▸ **Work instructions**: Look through the data below and, wherever a line carries the word "card", please copy that line.

▸ **Source data**:
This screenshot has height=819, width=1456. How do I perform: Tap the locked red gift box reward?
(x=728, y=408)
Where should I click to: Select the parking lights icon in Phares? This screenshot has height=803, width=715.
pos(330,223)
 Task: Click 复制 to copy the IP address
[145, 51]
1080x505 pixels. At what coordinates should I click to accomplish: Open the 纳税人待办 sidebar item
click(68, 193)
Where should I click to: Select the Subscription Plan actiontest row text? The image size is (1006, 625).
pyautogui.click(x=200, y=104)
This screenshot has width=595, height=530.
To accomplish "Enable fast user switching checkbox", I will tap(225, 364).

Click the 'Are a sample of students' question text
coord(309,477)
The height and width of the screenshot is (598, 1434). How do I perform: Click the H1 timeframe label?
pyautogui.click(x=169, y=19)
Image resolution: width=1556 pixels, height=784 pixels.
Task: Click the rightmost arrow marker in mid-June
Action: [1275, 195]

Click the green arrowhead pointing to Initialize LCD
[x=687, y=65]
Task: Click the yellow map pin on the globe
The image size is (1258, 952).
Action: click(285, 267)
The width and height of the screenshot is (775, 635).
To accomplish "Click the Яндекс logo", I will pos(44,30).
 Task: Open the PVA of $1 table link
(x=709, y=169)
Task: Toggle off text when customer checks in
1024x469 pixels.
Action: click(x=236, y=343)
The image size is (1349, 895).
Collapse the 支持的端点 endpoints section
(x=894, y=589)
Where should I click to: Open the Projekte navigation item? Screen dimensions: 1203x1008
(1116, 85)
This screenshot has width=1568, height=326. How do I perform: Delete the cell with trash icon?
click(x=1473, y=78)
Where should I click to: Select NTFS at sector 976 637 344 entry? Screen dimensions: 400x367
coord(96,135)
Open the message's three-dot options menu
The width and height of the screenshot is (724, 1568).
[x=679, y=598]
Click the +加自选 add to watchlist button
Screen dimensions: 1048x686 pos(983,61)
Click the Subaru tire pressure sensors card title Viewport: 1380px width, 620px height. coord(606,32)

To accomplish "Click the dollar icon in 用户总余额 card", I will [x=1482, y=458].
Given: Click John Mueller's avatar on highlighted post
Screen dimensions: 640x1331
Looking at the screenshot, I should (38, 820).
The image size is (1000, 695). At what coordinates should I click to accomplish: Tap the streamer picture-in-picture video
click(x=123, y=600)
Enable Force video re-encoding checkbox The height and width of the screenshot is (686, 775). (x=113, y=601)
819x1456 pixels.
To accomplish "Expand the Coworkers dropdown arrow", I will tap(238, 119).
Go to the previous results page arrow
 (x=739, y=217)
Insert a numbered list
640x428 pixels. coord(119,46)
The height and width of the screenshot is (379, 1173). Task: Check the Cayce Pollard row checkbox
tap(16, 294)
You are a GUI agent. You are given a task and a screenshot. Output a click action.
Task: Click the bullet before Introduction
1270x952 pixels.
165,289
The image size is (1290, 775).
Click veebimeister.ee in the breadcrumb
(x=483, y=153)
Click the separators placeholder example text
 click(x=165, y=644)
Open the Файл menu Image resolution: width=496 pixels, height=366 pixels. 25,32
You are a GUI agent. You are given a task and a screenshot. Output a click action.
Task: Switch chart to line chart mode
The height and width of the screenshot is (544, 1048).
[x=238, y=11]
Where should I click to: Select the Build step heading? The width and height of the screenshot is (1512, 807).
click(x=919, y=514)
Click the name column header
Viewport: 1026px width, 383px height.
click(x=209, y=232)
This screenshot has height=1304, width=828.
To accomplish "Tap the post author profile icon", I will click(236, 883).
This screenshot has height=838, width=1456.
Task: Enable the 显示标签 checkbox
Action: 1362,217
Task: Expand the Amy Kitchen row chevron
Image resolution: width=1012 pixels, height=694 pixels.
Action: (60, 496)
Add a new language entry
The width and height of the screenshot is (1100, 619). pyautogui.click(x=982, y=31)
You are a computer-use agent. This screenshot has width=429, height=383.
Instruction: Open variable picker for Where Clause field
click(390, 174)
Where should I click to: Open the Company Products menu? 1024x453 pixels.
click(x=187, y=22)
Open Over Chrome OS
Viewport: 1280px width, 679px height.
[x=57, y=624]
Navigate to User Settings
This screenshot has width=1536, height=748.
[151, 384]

▸ **Task solution**:
Click the Subaru tire pressure sensors card title Viewport: 1380px width, 620px height. coord(606,32)
To accomplish "Click the dollar icon in 用户总余额 card", I will [x=1482, y=458].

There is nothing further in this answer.